On Monday, Macron is due to visit Hanoi’s star attraction, the Temple of Literature, whose walls and explanatory panels are decorated with calligraphy in both traditional Chinese-influenced characters and Quoc Ngu.

Colonisation led to the widespread use of Quoc Ngu — which uses accents and signs to reflect the consonants, vowels, and tones of Vietnamese — but it was created two centuries earlier on the initiative of Catholic priests.

When the Avignon-born Jesuit Alexandre de Rhodes published the first Portuguese–Vietnamese–Latin dictionary under his name in 1651, it was primarily intended for missionaries seeking to spread their religion in what was then called Dai Viet.

The French later promoted the Latin alphabet while training the civil servants who helped them govern Indochina, explained Khanh-Minh Bui, a doctoral student at the University of California, Berkeley, specialising in 19th- and 20th-century Vietnamese history.

Another motive, she added, was "severing connections with an older civilisation, which has greatly influenced the elites" — in this case, China.

Artistic Freedom

Compared to the characters that had been in use for centuries, Quoc Ngu was far easier to learn.

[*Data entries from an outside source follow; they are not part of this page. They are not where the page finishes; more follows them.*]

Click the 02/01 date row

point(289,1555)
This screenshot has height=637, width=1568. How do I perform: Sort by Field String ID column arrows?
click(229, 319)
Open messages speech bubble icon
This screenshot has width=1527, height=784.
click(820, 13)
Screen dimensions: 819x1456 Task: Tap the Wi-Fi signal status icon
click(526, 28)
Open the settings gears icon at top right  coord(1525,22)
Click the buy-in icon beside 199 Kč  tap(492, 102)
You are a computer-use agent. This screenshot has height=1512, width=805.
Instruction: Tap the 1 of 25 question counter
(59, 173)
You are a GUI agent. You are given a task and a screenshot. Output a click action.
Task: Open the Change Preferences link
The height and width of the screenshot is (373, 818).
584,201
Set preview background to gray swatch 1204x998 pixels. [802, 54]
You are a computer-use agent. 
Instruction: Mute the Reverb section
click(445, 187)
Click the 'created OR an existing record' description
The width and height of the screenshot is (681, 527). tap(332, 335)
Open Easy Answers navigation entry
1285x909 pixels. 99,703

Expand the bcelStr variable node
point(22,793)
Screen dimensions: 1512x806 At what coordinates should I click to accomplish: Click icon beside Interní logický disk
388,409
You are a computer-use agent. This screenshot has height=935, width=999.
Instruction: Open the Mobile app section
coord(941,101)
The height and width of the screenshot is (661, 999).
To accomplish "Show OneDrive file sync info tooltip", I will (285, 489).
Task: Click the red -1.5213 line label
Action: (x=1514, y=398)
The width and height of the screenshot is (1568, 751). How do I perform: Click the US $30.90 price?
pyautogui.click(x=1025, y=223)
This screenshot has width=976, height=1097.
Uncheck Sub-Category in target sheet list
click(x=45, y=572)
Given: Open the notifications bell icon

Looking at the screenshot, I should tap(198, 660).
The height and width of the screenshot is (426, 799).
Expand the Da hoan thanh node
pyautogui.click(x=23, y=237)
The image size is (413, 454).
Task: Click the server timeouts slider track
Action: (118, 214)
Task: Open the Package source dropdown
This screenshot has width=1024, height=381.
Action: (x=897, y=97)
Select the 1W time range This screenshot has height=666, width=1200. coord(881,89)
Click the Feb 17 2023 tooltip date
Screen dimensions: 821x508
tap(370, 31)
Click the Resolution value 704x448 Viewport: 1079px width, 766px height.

Its adoption fuelled an explosion in newspapers and publishing, which helped spread anti-colonial ideas that ultimately led to the rise of the Communist Party.

"Quoc Ngu carried the promise of a new education, a new way of thinking," said Minh. When Ho Chi Minh proclaimed independence in 1945, it was "unthinkable" to turn back the clock, she added.

Today, a Western tourist lost in the alleys of Hanoi may be able to read the street names — but would likely struggle to pronounce them without understanding the diacritics used to indicate Vietnamese’s six tones.

Calligraphy teacher Nguyen Thanh Tung, who has several young students in his class, says he has noticed a growing interest in traditional Vietnamese culture.

"I believe that it’s in our blood — a gene that flows in every Vietnamese person — to love their traditional culture," he said.

Calligraphy in Quoc Ngu, he believes, offers more artistic freedom "in terms of colour, shape, idea" than calligraphy using Chinese characters, which is governed by ancestral codes.

"Culture is not the property of one country — it’s an exchange between regions," added Tung, 38. "English and French borrow words from other languages, and it’s the same for Vietnamese."